▶ Information supplied
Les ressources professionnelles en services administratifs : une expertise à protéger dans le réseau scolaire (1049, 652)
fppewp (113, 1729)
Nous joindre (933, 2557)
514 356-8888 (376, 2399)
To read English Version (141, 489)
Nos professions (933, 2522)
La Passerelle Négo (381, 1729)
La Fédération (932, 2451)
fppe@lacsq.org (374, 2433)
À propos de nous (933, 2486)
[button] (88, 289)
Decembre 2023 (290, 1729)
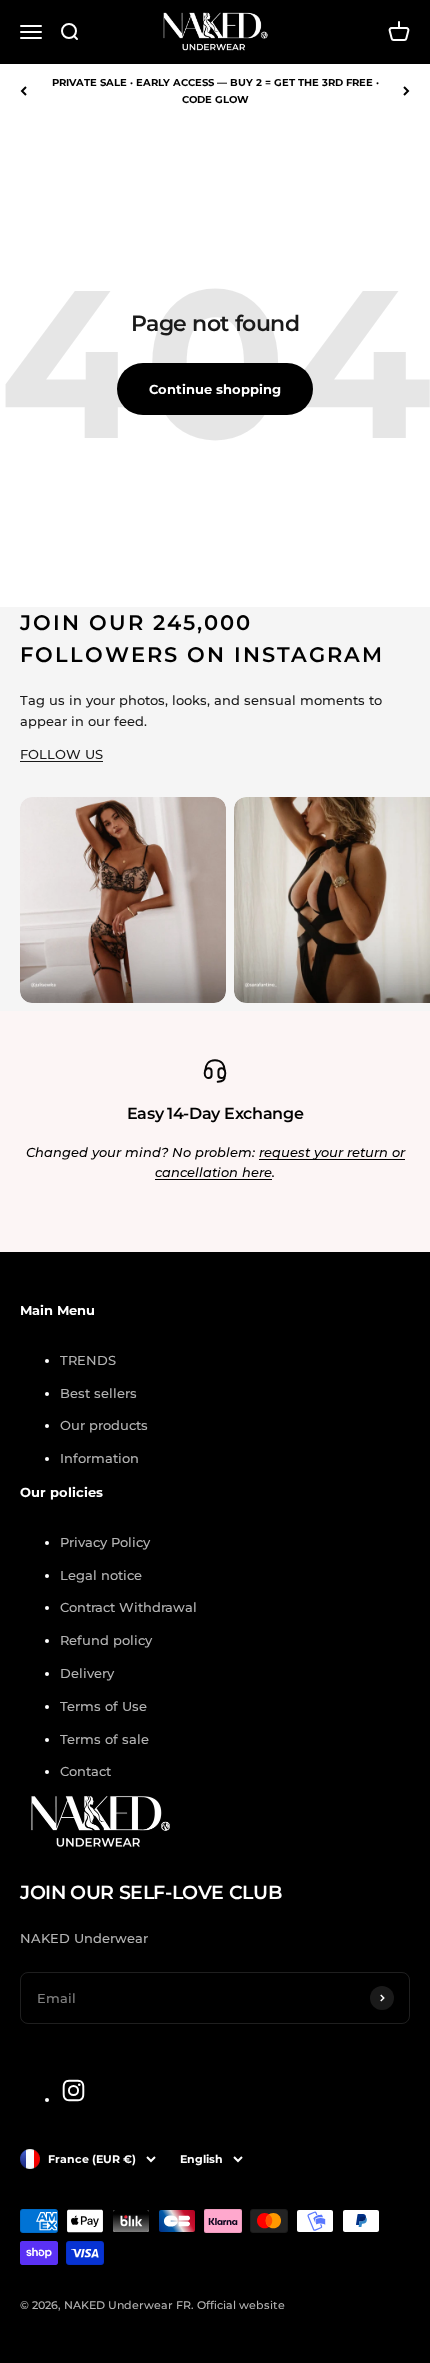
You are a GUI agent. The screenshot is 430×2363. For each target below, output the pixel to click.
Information (99, 1458)
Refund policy (106, 1640)
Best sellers (98, 1393)
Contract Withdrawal (128, 1607)
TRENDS (88, 1360)
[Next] (406, 91)
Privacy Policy (105, 1542)
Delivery (87, 1673)
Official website (241, 2305)
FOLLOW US (61, 754)
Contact (85, 1771)
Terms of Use (103, 1706)
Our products (104, 1425)
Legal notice (101, 1575)
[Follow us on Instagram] (73, 2090)
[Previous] (23, 91)
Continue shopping (215, 389)
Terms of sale (104, 1739)
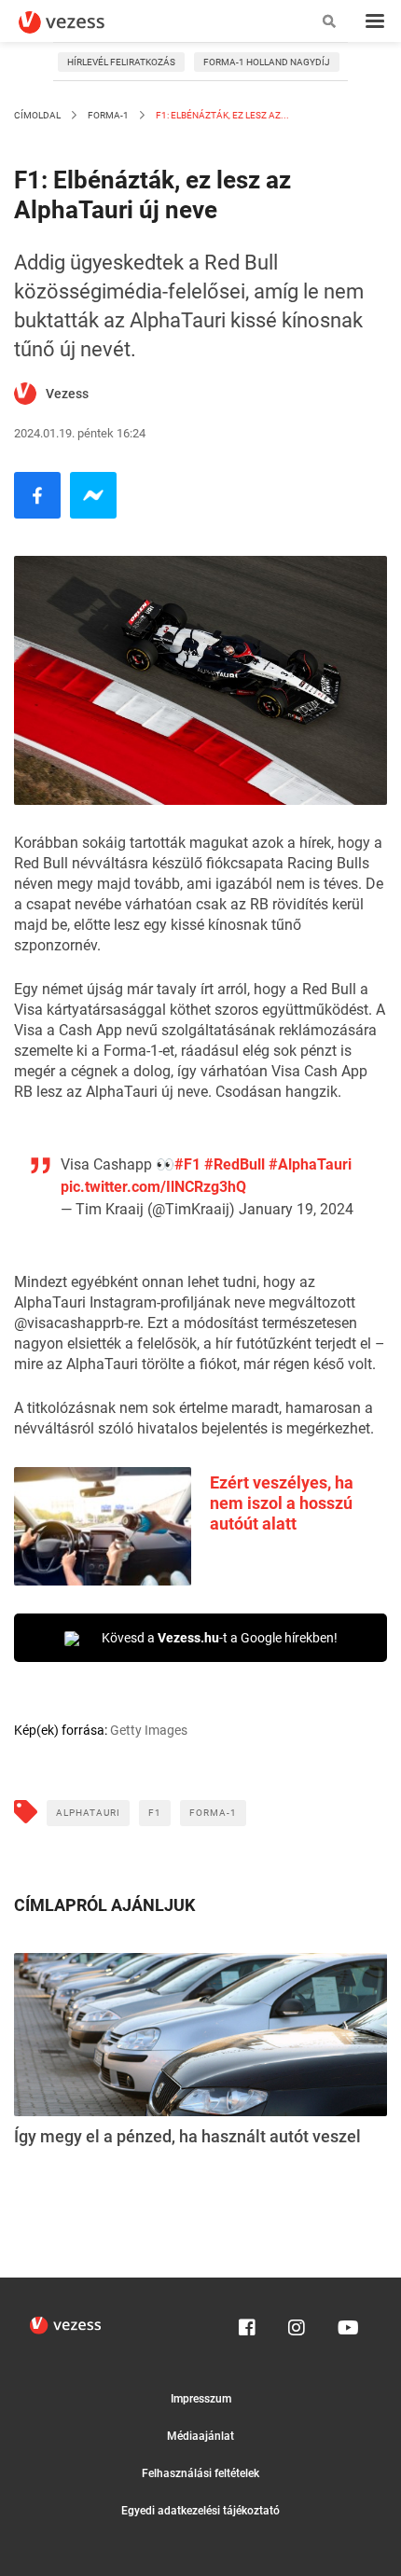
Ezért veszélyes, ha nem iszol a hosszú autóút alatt (281, 1503)
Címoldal (37, 115)
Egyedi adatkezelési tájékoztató (200, 2510)
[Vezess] (79, 22)
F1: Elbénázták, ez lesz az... (221, 115)
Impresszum (201, 2398)
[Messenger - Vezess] (93, 495)
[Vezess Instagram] (296, 2323)
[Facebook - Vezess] (37, 495)
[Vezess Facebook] (247, 2323)
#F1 (187, 1164)
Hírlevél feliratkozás (121, 62)
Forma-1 (108, 115)
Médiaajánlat (200, 2436)
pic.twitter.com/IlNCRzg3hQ (153, 1187)
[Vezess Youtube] (346, 2323)
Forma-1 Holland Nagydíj (266, 62)
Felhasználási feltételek (200, 2473)
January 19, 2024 (296, 1209)
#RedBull (234, 1164)
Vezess (67, 393)
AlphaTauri (88, 1812)
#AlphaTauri (310, 1164)
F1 (154, 1812)
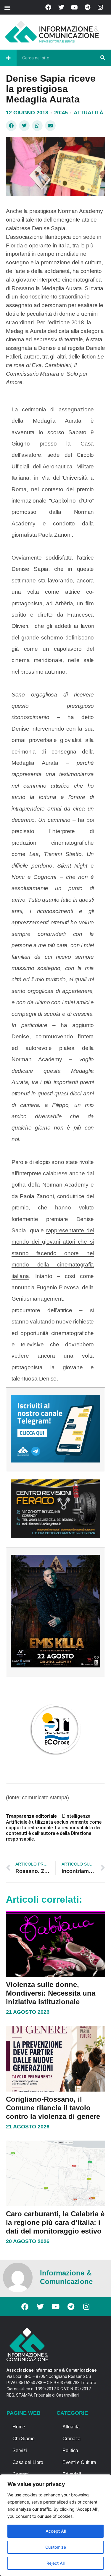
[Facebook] (48, 7)
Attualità (88, 113)
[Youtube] (74, 7)
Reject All (55, 2563)
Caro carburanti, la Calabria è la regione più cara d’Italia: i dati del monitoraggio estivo (55, 2222)
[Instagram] (100, 7)
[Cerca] (102, 58)
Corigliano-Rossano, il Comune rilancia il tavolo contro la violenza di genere (53, 2107)
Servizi (19, 2450)
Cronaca (71, 2438)
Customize (55, 2547)
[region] (55, 2525)
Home (18, 2426)
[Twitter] (61, 7)
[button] (7, 7)
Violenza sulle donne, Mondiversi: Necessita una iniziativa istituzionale (50, 1993)
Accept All (56, 2531)
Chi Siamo (23, 2438)
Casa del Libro (27, 2462)
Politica (70, 2450)
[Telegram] (87, 7)
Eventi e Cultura (79, 2462)
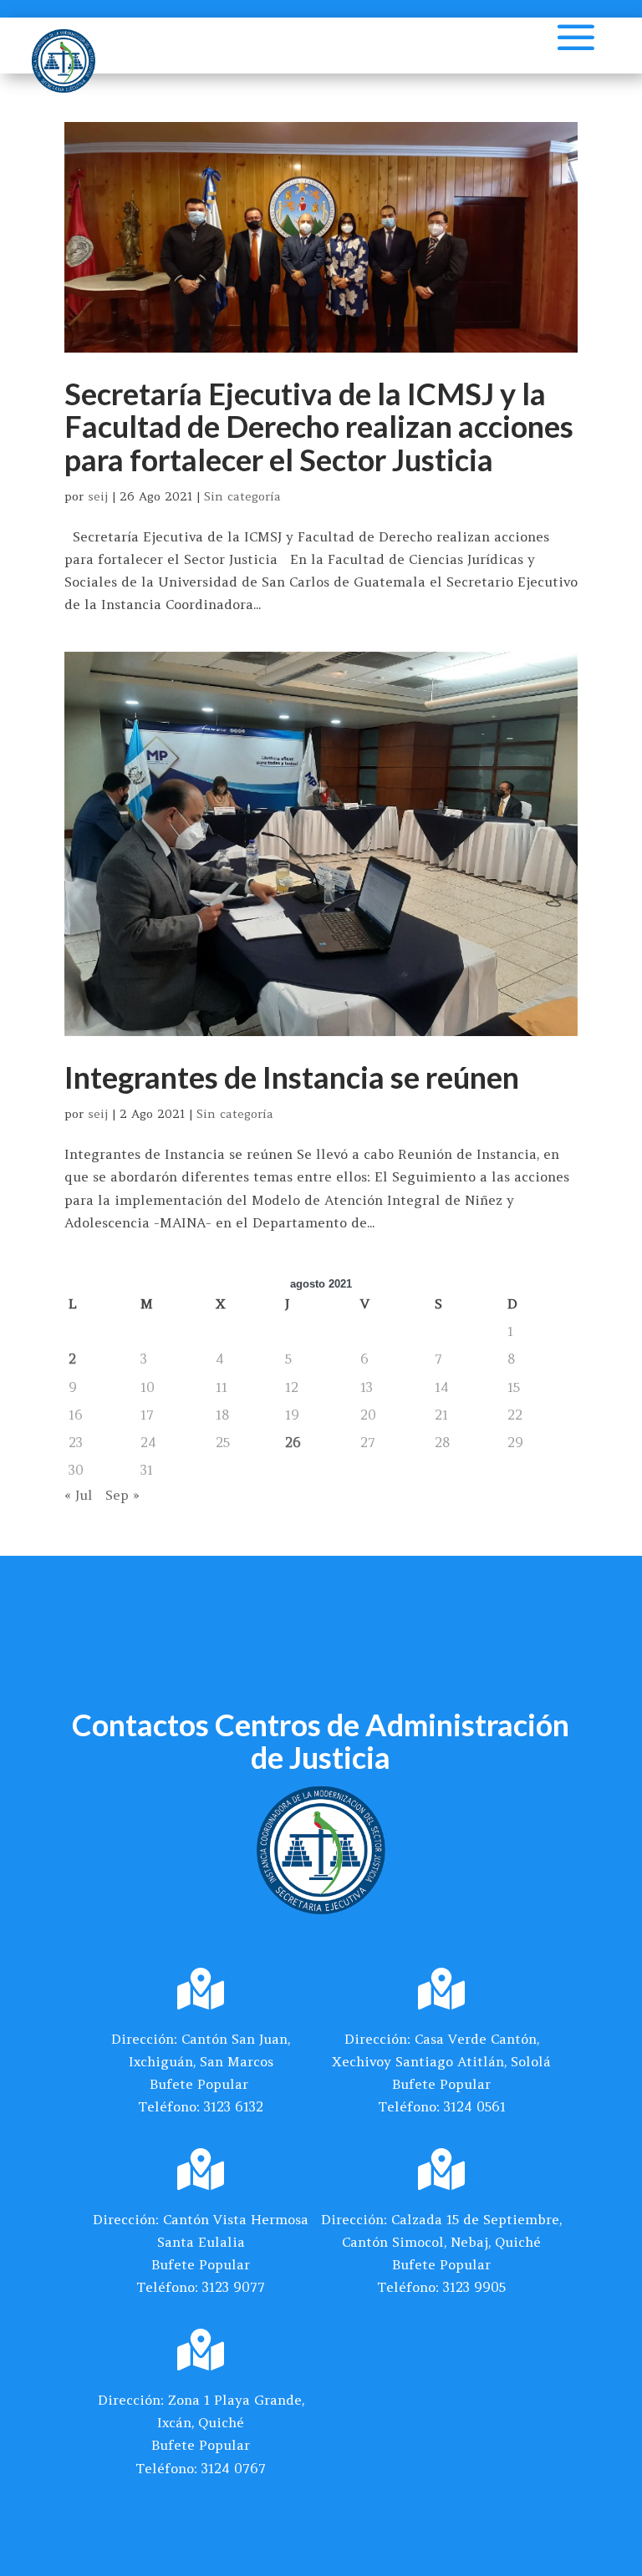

▶ Your objective
When the line containing "F1 (154, 1812)" is reached, write out that line and each one after it exactly, ending with the last line of the records; pictures are not copied.

▶ Answer to this task
F1 (154, 1812)
[Facebook] (48, 7)
Attualità (88, 113)
[Youtube] (74, 7)
Reject All (55, 2563)
Caro carburanti, la Calabria è la regione più cara d’Italia: i dati del monitoraggio estivo (55, 2222)
[Instagram] (100, 7)
[Cerca] (102, 58)
Corigliano-Rossano, il Comune rilancia il tavolo contro la violenza di genere (53, 2107)
Servizi (19, 2450)
Cronaca (71, 2438)
Customize (55, 2547)
[region] (55, 2525)
Home (18, 2426)
[Twitter] (61, 7)
[button] (7, 7)
Violenza sulle donne, Mondiversi: Necessita una iniziativa istituzionale (50, 1993)
Accept All (56, 2531)
Chi Siamo (23, 2438)
Casa del Libro (27, 2462)
Politica (70, 2450)
[Telegram] (87, 7)
Eventi e Cultura (79, 2462)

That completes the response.